Adam: That’s awesome. I read a sci-fi book before where programmers were called programmer archeologists because it was in the future, and there was basically any problem they could find, there was already an existing solution, they just had to dig through the eons of existing code and find something.

Bob: Stack Overflow?

Adam: Yeah.

Bob: It does feel that a lot of times.

Missing Programming Language Features - Multi-Methods

Adam: What programming language feature doesn’t exist yet? Or what language feature is the world missing or combination perhaps?

Bob: One of my pet features that I think is super cool and wish it was more popular is this thing called multimethods. I don’t know if you’ve ever heard that, I can talk about what multimethods are.

Adam: I heard you say it earlier. Why don’t you define it?

Bob: Yeah. They relate to polymorphism and virtual dispatch. It depends on which language tradition you’re coming from. So I will assume that you and most of the listeners are coming from an object-oriented background. So in an OOP language, when you call a method on some object, that method is polymorphic in that whatever object is to the left of the dot can have a different implementation of that method. And at runtime, it looks at the object, finds the right method based on that object type and then calls that method. So even though it looks textually, it looks like you’re just calling this method do stuff, that at runtime will dispatch to different actual concrete methods based on the type of the runtime type of the object on the left, going into pedantic detail here because the actual details get relevant.
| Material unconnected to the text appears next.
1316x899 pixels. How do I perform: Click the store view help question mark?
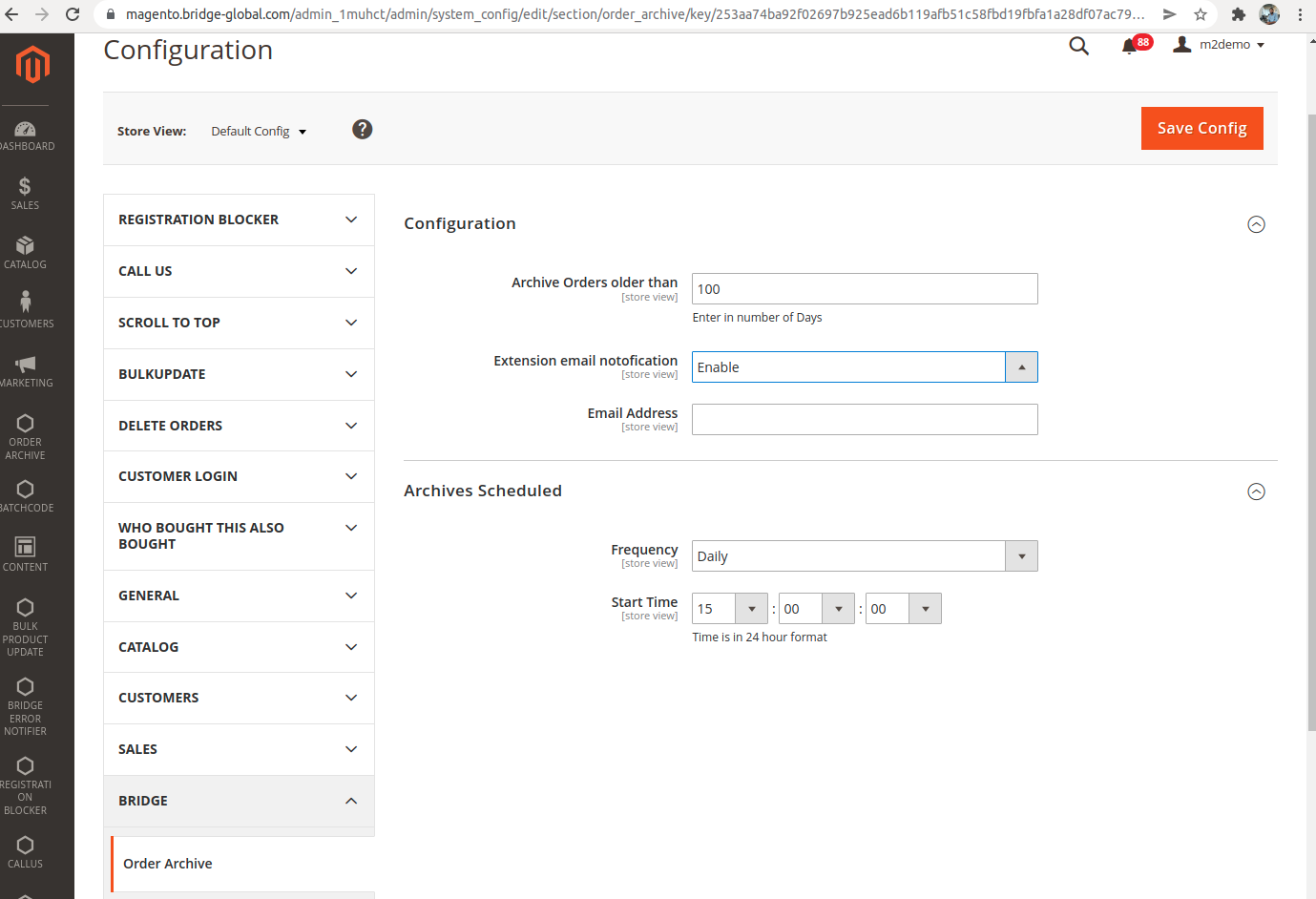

In most object-oriented languages, that’s how it works with the receiver, the part of the method that is to the left of the methods name. But all the other arguments to the method, so if you call food.dostuff(bar, bars). Bar and bars don’t get involved in choosing which do stuff method to call. So those arguments, they just aren’t involved in the dispatch process at all. So they say the most object learning languages are single dispatch, which means there’s only a single argument that gets involved in the process of figuring out which actual method to call. And in most OOP languages, we make that object even syntactically look privileged by pulling it out of the argument list and putting it to the left of the method name.

So multimethods, don’t do that. Multimethods do multiple dispatch. So what that means is that all of the arguments to the method get involved at runtime in determining which actual concrete method body you select. So most statically-typed languages today like C# and C++, and Java support overloading. So you can have multiple methods with the same name, but different argument lists. But those overloads are still elected at compile time based on the static type of the arguments. So with multimethods, you can imagine something overloading, except those overloads are selected at runtime based on the actual object types.
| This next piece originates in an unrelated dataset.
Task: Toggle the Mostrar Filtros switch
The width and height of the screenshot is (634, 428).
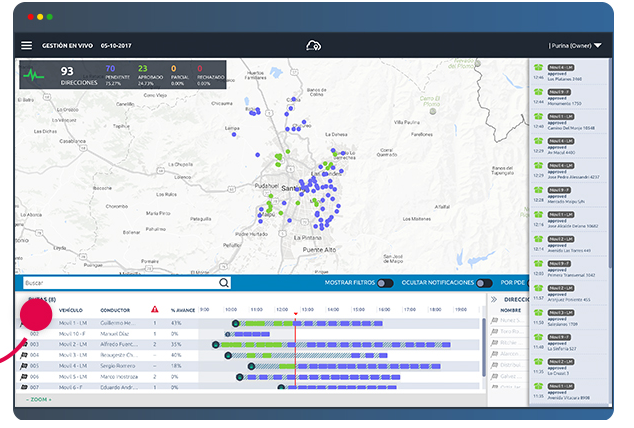Action: point(384,283)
That sounds super weird and obscure and theoretical, what’s interesting about it is if you’ve done a lot of object oriented programming, you have run into stuff that just feels weird and hard. One example is like, if you’ve ever written your own, like maybe you’ve done a little graphics library or something, and you’ve written your own point or vector class, it’s nice to have that support like arithmetic operators. So you can add a vector and add two vectors and stuff like that. Most languages do support a certain amount of operator overloading. You can imagine being able to scale a vector too, so you want to be able to scale its magnitude by a number.

So you want to be able to support the multiply operator on vectors and numbers. And what’s interesting is that in some object-oriented languages, it’s actually hard to do that well. You can define the times operator on your vector class to take a number on the right, but sometimes it’s hard to define the times operator on the number of class to take a vector on the left or take a vector on the right. So there’s this weird asymmetry, where the left-hand side gets treated specially by the language, multimethods give you a graceful way to do that. You can just say, “I’m just going to define a new star method that takes a vector and an int, and a star method that takes an intent vector.”
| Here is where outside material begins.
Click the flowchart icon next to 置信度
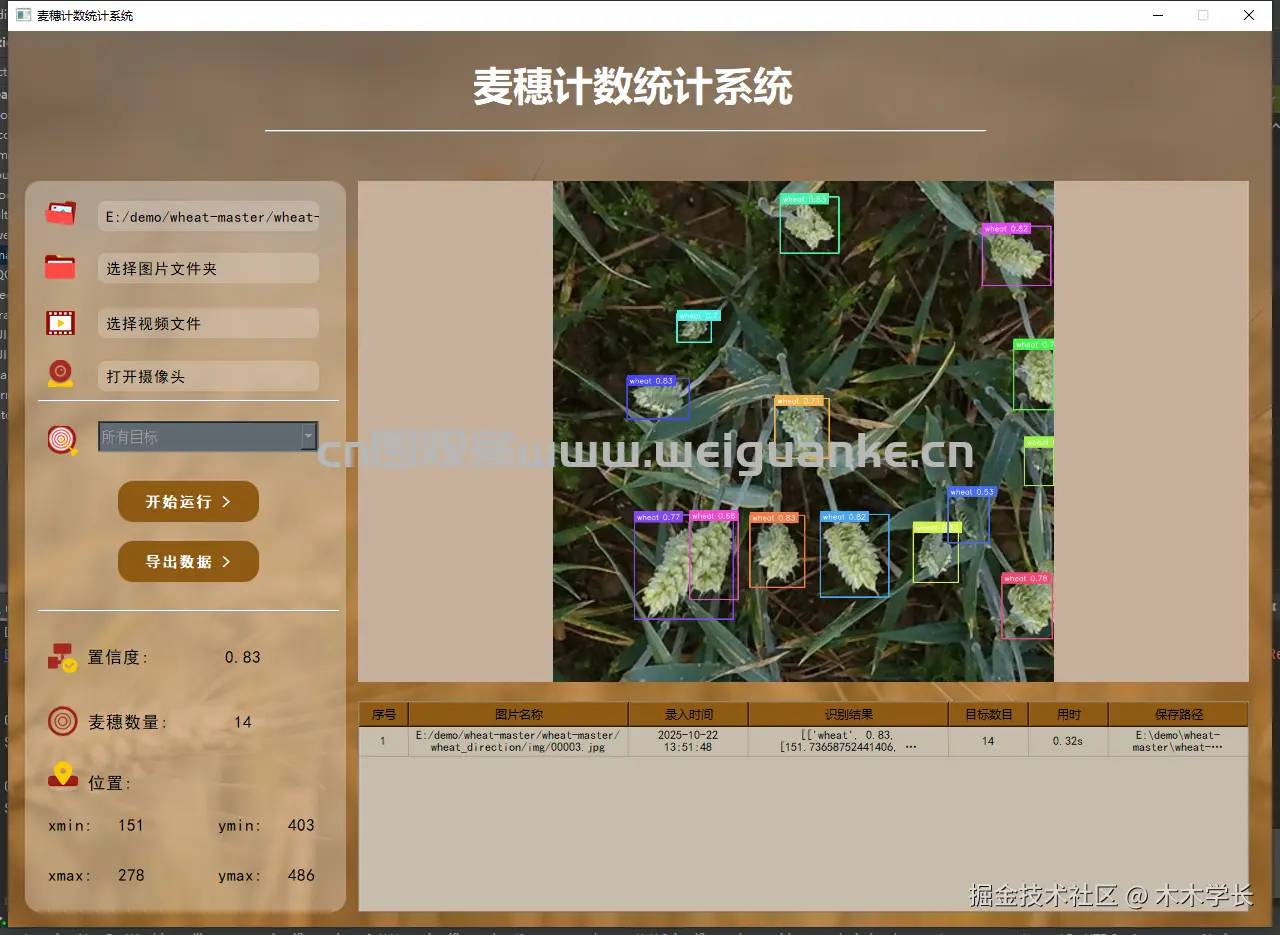Screen dimensions: 1280x935 61,657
And there was already a star method that takes an int and an int, and that’s fine. And these are all totally separate methods. And then at runtime, it will pick the right one.

Adam: It’s like pattern matching, but across a bunch of methods.

Bob: Yeah. It’s exactly what it is. So my hobby language, Magpie, what it did was it took pattern matching from languages like SML and use that same structure for defining multimethods. So you can think of a set of multimethods as being an implicit series of pattern matches that it would assemble together itself. A cool feature. I do a decent amount of game programming and this comes up a lot in games because a lot of the game is entities interacting with each other. Think about collision detection where you have different kinds of entities do different things when they run into each other, maybe two enemies, they don’t touch each other when they collide because you don’t want to deal with friendly fire.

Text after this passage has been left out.